Statistical analysis

A retrospective observational study was performed at Kumamoto University Hospital. Sample size was determined by consideration of the number of inpatients to Kumamoto University Hospital during the survey period. The dataset was divided into two subsets: one dataset was used for training and comprised 56,911 inpatients (non-fall, 56,673; fall, 238) hospitalized between October 2017 and September 2018 (Table 1); the other dataset was used for validation and comprised 57,929 inpatients (non-fall, 57,695; fall, 234) hospitalized between October 2018 and September 2019 (Supplementary Table S2 online). Exclusion criteria were patients who were < 16 years old and with missing values (Fig. 4). Under these conditions, the variables for analysis were collected from fall risk assessment score sheets as follows: age, sex, fall history, syncope, visual impairment, auditory impairment, paralysis, dysesthesia, joint contracture/deformation, muscle weakness of the lower limbs, use of a walking aid, need of transfer assistance, stagger, bedridden status, presence of infusion route/tube, impaired consciousness, dementia, impaired judgement/comprehension, delirium, memory disturbance, use of analgesic, use of opioid, use of sleeping drug, use of anti-Parkinson’s disease agent, use of hypotensive diuretic, use of laxative, chemotherapy, fecal/urinary incontinence, pollakiuria, need of toileting assistance, use of urethral catheter, night urination, anemia (≤ Hb 9 mg/dl), hypoxemia, orthostatic hypotension, and hypoglycemia.

Figure 4
figure 4

Overview of inpatient selection process for the training dataset.

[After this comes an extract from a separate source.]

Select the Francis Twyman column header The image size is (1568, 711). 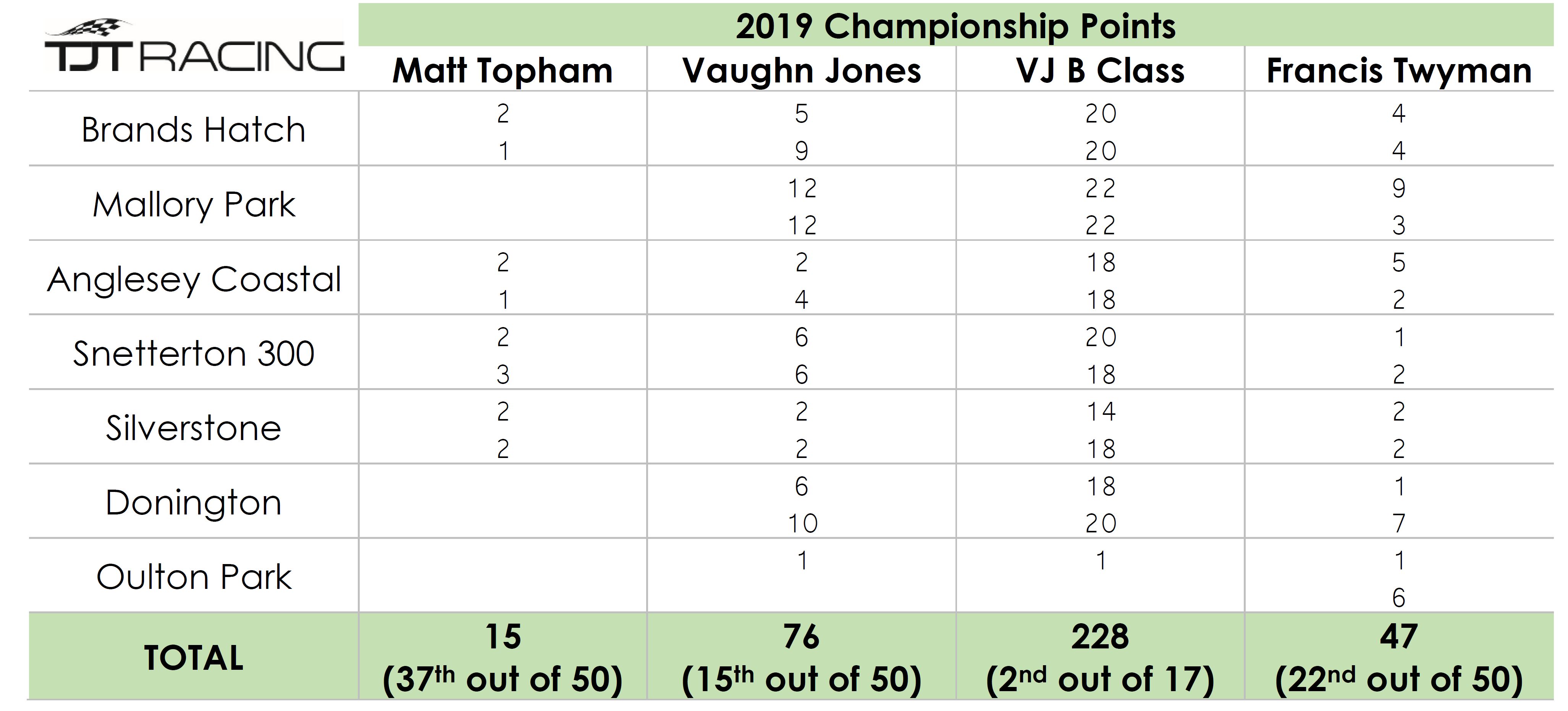click(1399, 71)
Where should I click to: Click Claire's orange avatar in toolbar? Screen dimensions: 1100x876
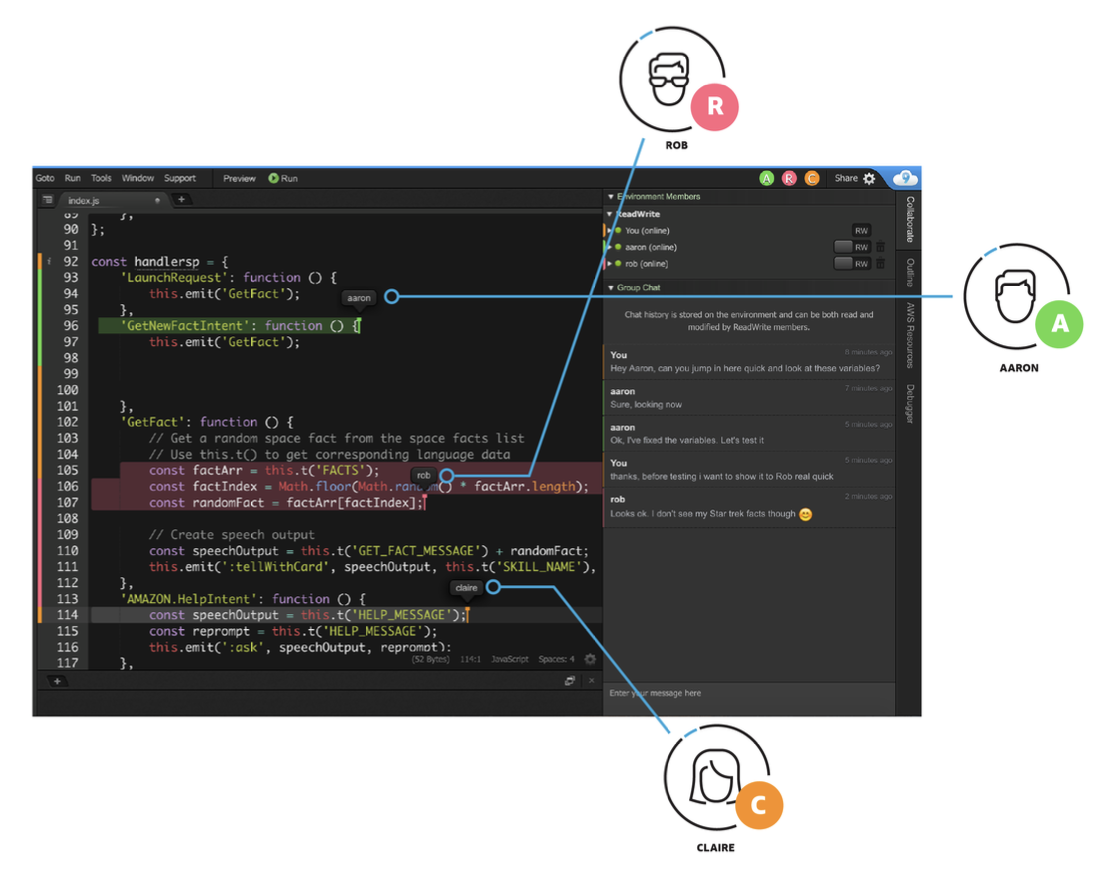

In the training dataset, Welch’s t-test and Fisher’s exact test were performed for continuous and categorical variables, respectively. To evaluate the relationship between variables, polychoric and polyserial correlation coefficients were examined. Univariate logistic regression analyses using the above variables were performed to discriminate between the fall and non-fall groups. Additionally, a multiple logistic regression analysis was also used. In this model, covariates were selected by the backward stepwise Akaike Information Criteria method. Next, discrimination ability based on predicted probability of the logistic model was investigated using area under the ROC curve analyses. These analyses were performed using R version 4.0.2 (The R Foundation for Statistical Computing, Vienna, Austria, URL: https://cran.r-project.org/bin/windows/base/old/4.0.2/). In addition, Furthermore, we utilized decision tree analysis to identify important risk factors. JMP 14 (SAS Institute Inc., Cary, NC, USA) was used for this analysis. In JMP 14, when the objective variable (e.g., non-fall or fall) is categorical, it fits the probabilities estimated for the response levels, minimizing the residual log-likelihood chi-square44. Clinical validity of the above analyses was ascertained by discussing with nurses, medical doctors, and a biostatistician. Additionally, they were compared with risk factors previously reported in the literature. Consequently, we constructed an algorithm for fall risk assessment, and evaluated the algorithm using the validation dataset. The level of statistical significance was set at P < 0.05.